10A046 One Way Back to Work by Jim Davies, 10/18/2010

"Jobs!" is the cry, this election season, and little wonder. Even government admits that 9.6% are unemployed, and that's a fearful waste of human resource; around 15 million people would like to work, but can't. The reasons are shown here.

I offer here a simple solution. It's not, you understand, that I want to preserve the statist status quo by helping it out, but rather to demonstrate that since statists will reject my solution, statists have to go. I come to bury government, not to prolong its miserable life.

Consider its school monopoly. It indoctrinates about 50 million school children, using 7 million teachers and over 750 billion stolen dollars a year. Now suppose that it vanished in a puff of smoke, leaving those 7 million teachers jobless, those 50 million kids ready to learn, and those $750 billion back where they belong, in their owner's pockets. You'll have noticed that the unemployed number has now risen from 15 to 22 million.

Those 22 million have a wide variety of talents and skill mixes, but here's another fact: a large fraction of them have children, or grandchildren. There is a familial connection between the 50 million eager students and the 22 million jobless adults. My idea is to let them exploit that connection.
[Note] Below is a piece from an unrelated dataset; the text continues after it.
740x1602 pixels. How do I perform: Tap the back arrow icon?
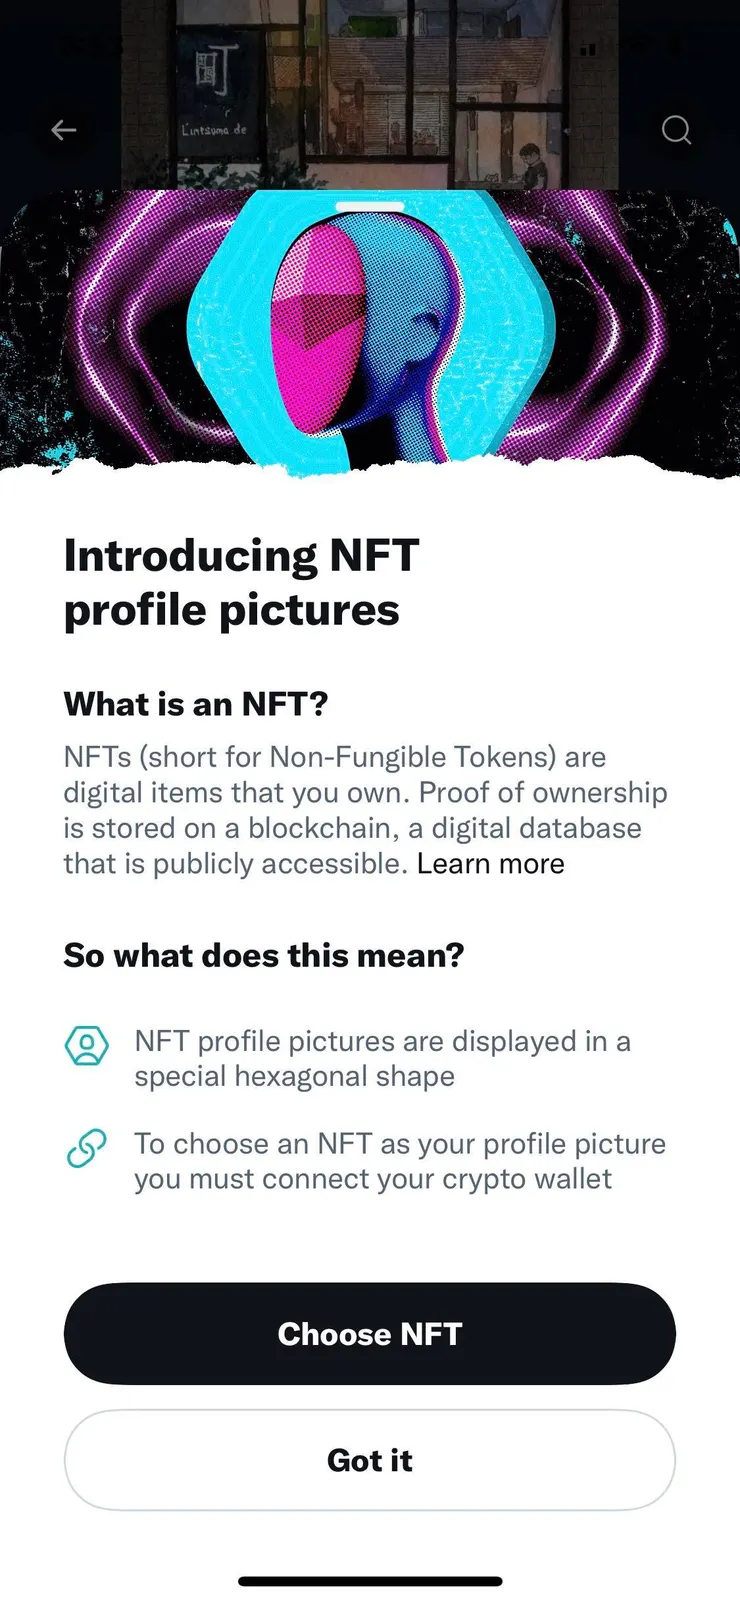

The first result would be to home-school them all, with a teacher-student ratio of (50/22 = ) 2.3 students per teacher. That's pretty good! Even a completely inexperienced family teacher could, with some very hard work and some on-line help, probably keep up with two or three inquisitive children.

But wait, I hear it objected; this would occupy the 22 million unemployed, and very productively; but would it pay them? - after all, they are looking not just for a way to spend 8 hours a day, but also how to earn 8 hours' worth of moolah.

Answer, yes. Those cancelled taxes of $750B a year would divide among all former payers, almost all of whom would have a family connection to one or more school children (child, grandchild, nephew...) and so will want to see them well educated and therefore be eager to contribute to that by handing over all or some of their tax rebate to the family member doing the teaching. So most of the $750B will wind up with the 22 million parent/teachers, average up to (750/22 = ) $34,000/yr each, completely free and clear of tax. Any complaints?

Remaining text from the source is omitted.